I spent 7 years at Microsoft in the late 90s.

Back when we thought we were invincible.

A new sales engineer challenged my manager’s decision in front of the entire team.

This was 1998. Microsoft was on top of the world.

We had crushed Netscape. Windows owned 95% of the market. Office was printing money.

The arrogance wasn’t just at the executive level. It infected all of us.

We walked around campus like we had already won the future.

So when this engineer spoke up, I expected my manager to shut him down.

But he paused.

He listened.

The engineer had a point no one had considered.

Then my manager said: “You’re right. Let’s go with your approach.”

The room went silent.

In a culture drowning in arrogance, someone had chosen humility.

The team didn’t lose respect for him. They gained it.

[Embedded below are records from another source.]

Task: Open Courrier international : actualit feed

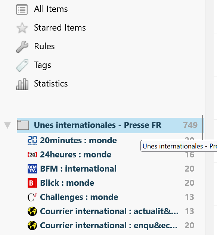Action: [109, 212]
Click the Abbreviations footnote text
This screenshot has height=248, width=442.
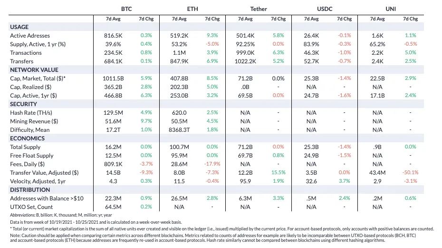[x=61, y=215]
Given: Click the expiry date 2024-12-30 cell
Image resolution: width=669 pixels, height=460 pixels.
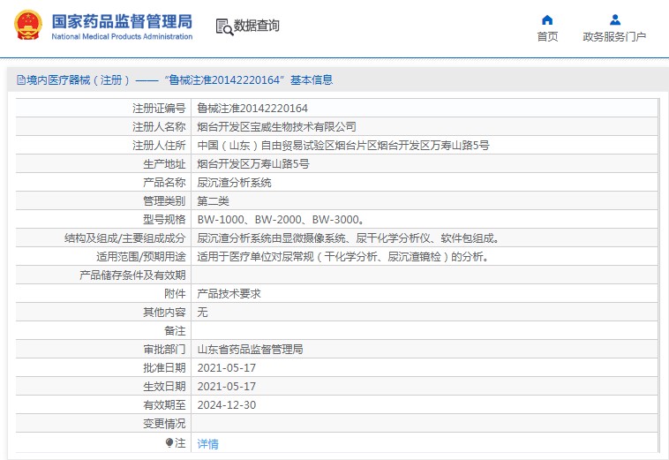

That engineer didn’t undermine his authority. He strengthened it.

And the project succeeded because he got out of his own way.

Years later, I watched Microsoft stumble. We missed mobile. We missed search. We missed social.

The arrogance that made us feel unstoppable became the thing that made us blind.

Success breeds arrogance faster than anything else.

Arrogance makes you stop listening.

When you stop listening, you stop learning.

The best leaders aren’t the ones who never get challenged.

They’re the ones who stay humble enough to hear the challenge.

Your past success doesn’t guarantee your future.

The moment you think you’re untouchable is the moment you become irrelevant.